In this quarterly publication, we will be sharing exciting information about  industry news, our product lines, project successes and much more. You'll receive up to date contact information as well as current lunch & learn topics as they evolve. We hope you find it very informative and beneficial.


Brian Miedel


Lighting Controls


Daylighting: Obstacle or Opportunity?Daylighting

More than ever, natural lighting is being used to successfully light interior spaces for tasks as opposed to artificial lighting. Although the need for artificial lighting will unlikely cease to exist, we must acknowledge the fact that lighting accounts for 38% of the electrical consumption in a typical commercial building.   If we can effectively harness daylighting - a free source of energy - to light our buildings, we can consequently reduce the lighting load while creating a desirable interior.


However, it is important to recognize that it's not always easy to bring good daylight into a building.

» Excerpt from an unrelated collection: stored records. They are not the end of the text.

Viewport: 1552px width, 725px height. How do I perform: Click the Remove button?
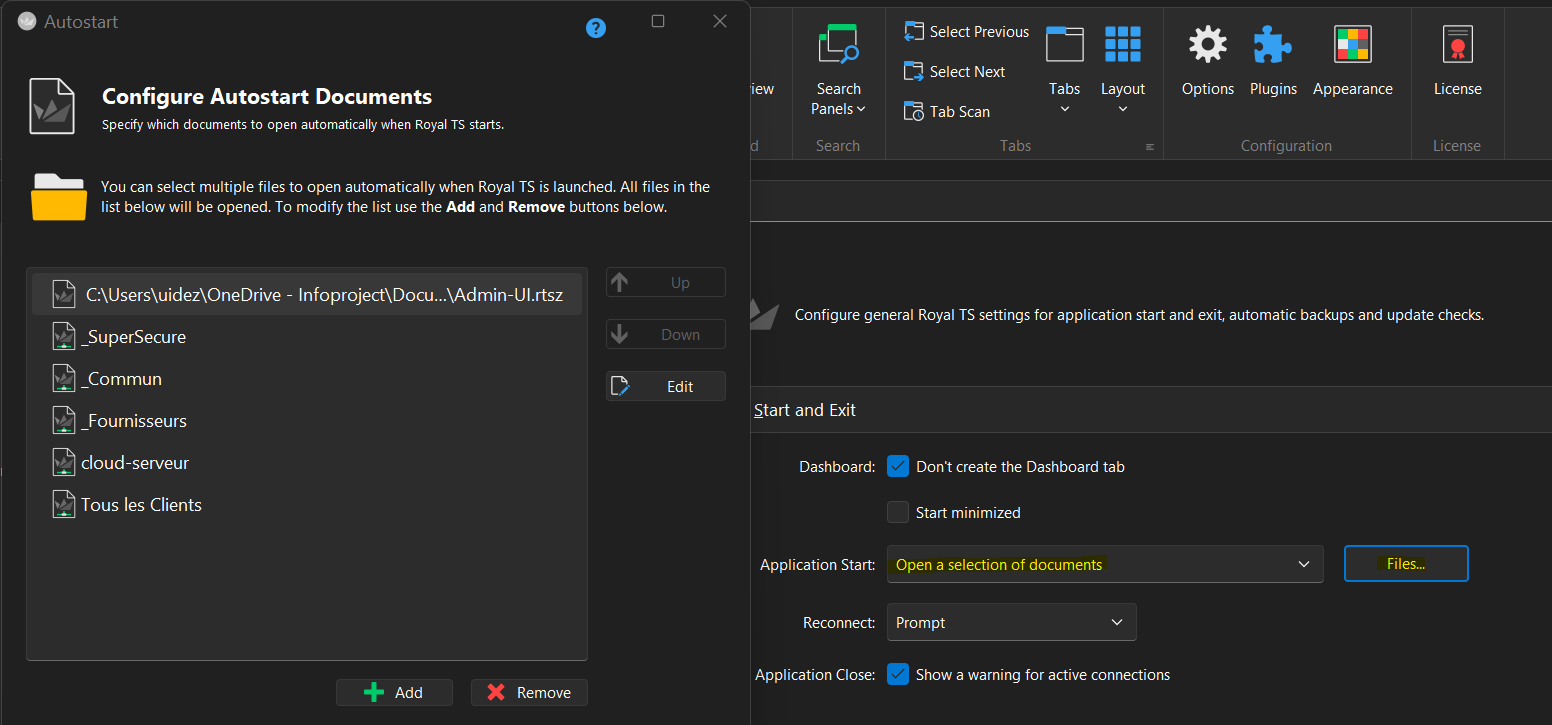pos(529,693)
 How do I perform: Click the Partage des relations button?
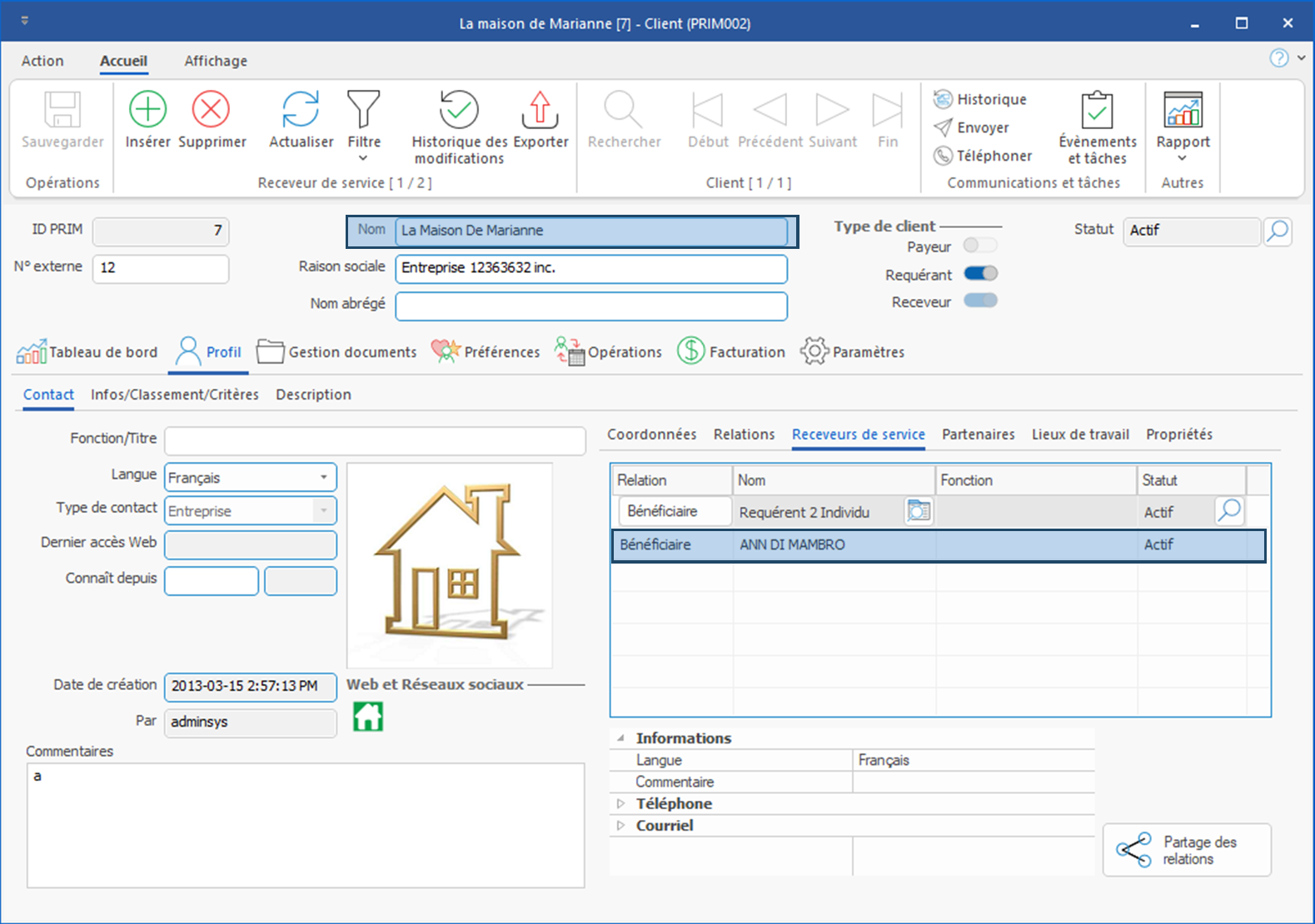[x=1187, y=850]
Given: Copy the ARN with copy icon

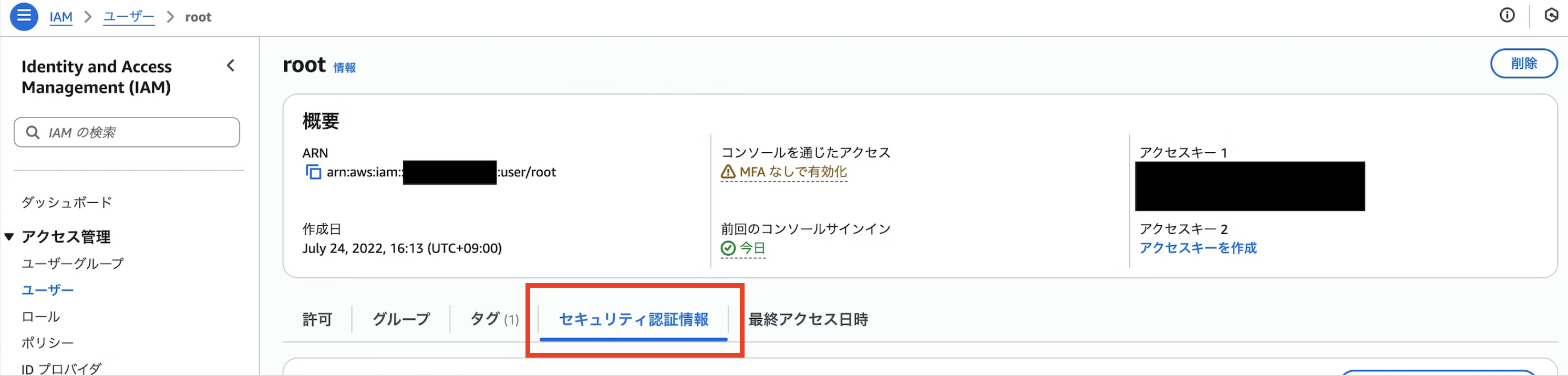Looking at the screenshot, I should [313, 172].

So, what is good daylighting? And what is good daylighting design practice? The first daylighting design principal is to design a building to optimize the introduction of daylighting, indirect or diffuse radiation to provide useful illumination. That would mean orienting the building on the site to maximize northern and southern exposure and minimize eastern and western exposure. The second daylighting design principal is to minimize any direct sunlight, solar radiation and glare into work areas by manipulating the daylight. The manipulation of daylighting can be achieved with Lutron's Hyperion solar tracking system for roller shades, or through Sunoptic's performance prismatic skylights which have a 68% VLT (visible light transmittance), yet 100% diffusion into the space. Finally and perhaps most importantly, is controlling the electric lighting to dim or turn off when daylighting is sufficient thus reducing energy consumption.


Why do we want daylight in building interiors to begin with? Other than the obvious energy savings, numerous studies over the past 50 years support the fact that the presence of daylight is a predictor in how satisfied people are with where they are and what they are doing. In schools, studies have found that proper daylighting can produce increases in student grade performance by 20% in math and 24% in reading. In retail sales, studies also show that companies can realize up to a 40% increase in sales when lighting the space with daylighting rather than artificial lighting. And in the workplace, a study conducted at a call center found that workers processed calls 6-12% faster when they had the best possible view versus those with no view.


So is daylighting an obstacle or an opportunity? Both. But the good news is that the unique daylighting portfolio that Laface & McGovern offers provides opportunities to control the obstacles inherent to daylighting.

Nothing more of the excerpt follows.